Harry & David gourmet gifts drove small Q3 gains, while floral sales declined. Through nine months, e-commerce sales have increased 3.8%.

Sales of Harry & David gourmet treats and gifts, up 6.6%, helped 1-800-Flowers.com Inc.’s sales stay positive in the third quarter.

E-commerce sales, which include online and telephone orders of flowers and food, increased 0.8% to $179.4 million from $177.9 million in fiscal Q3 2016 ended March 27, 1-800-Flowers, No. 57 in the Internet Retailer 2016 Top 500 Guide, reported Tuesday. For the first nine months of fiscal 2016, e-commerce sales have increased 3.8% to $696.4 million from $671.0 million.

“We are very pleased with the benefits we are driving across our platform related to the integration of Harry & David and we continue to be excited by the opportunities we see to further improve its growth rate in the years ahead,” CEO Jim McCann said Tuesday in the fiscal Q3 earnings call with investors, according to a transcript from Seeking Alpha. “Executing on one of these opportunities earlier this month, we completed the move of Harry & David along with Wolferman’s and Stock Yards brands onto our multibrand website. We believe this will significantly enhance our cross-merchandising and marketing capabilities and help accelerate growth for all of our businesses across the platform.”

The retailer’s multibranded e-commerce platform uses a single home page with multiple tabs for its brands, including Harry & David, Fannie May candy, Cheryl’s cookies, The Popcorn Factory and Wolferman’s baked goods.

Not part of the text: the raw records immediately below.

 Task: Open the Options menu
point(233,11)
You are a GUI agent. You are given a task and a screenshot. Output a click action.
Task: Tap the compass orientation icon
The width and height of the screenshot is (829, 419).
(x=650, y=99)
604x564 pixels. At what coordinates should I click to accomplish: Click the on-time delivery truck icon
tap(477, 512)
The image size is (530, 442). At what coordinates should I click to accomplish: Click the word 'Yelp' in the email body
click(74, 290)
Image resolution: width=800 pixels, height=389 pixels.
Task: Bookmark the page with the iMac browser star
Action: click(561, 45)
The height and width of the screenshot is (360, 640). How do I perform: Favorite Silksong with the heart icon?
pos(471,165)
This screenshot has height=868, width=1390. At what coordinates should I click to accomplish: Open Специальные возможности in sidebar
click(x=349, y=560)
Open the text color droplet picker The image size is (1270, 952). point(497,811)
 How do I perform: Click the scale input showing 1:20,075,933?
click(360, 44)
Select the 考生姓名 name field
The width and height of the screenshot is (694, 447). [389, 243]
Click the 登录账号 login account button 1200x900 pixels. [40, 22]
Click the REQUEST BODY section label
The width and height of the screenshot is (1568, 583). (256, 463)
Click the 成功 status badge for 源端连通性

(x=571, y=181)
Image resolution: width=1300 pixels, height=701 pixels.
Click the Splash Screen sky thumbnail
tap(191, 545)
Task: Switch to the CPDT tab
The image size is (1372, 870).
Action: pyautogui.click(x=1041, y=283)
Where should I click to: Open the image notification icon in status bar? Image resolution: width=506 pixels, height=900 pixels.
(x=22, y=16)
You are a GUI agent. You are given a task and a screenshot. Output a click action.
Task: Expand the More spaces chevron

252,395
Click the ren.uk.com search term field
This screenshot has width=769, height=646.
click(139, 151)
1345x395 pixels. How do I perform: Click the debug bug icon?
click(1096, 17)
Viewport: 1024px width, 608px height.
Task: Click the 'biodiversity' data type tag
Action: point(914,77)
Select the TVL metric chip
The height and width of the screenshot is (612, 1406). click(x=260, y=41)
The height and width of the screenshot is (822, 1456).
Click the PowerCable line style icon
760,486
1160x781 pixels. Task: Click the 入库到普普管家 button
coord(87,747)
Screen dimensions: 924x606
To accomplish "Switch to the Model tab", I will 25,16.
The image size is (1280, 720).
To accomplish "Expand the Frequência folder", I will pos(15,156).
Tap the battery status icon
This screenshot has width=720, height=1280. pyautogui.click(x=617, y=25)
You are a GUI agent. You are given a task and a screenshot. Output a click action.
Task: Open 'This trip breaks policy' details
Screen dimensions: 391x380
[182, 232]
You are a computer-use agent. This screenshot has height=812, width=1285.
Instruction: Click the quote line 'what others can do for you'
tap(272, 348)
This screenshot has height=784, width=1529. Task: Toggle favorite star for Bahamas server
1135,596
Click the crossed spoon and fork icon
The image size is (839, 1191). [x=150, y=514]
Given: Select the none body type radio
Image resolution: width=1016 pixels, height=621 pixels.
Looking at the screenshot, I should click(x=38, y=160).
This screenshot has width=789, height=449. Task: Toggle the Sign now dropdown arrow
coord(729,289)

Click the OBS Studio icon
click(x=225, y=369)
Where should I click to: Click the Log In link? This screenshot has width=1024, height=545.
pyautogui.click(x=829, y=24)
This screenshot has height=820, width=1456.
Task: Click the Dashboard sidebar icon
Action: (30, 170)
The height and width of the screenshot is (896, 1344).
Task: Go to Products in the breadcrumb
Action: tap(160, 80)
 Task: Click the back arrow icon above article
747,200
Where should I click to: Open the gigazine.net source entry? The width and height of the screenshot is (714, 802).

President Chris McCann, who will succeed his brother as CEO on June 30 as part of a planned transition, told analysts that 1-800-Flowers’ goal is to increase the number of customers who buy from multiple brands. “We are excited by the results we are seeing in terms of enhanced retention, average spend and lifetime value when customers become multibrand. Having all of our brands now on the same platform enhances our ability to market Celebrations Passport, Rewards and Reminders. And as we grow membership in these programs, we can begin to accelerate the growth of multibrand customers.”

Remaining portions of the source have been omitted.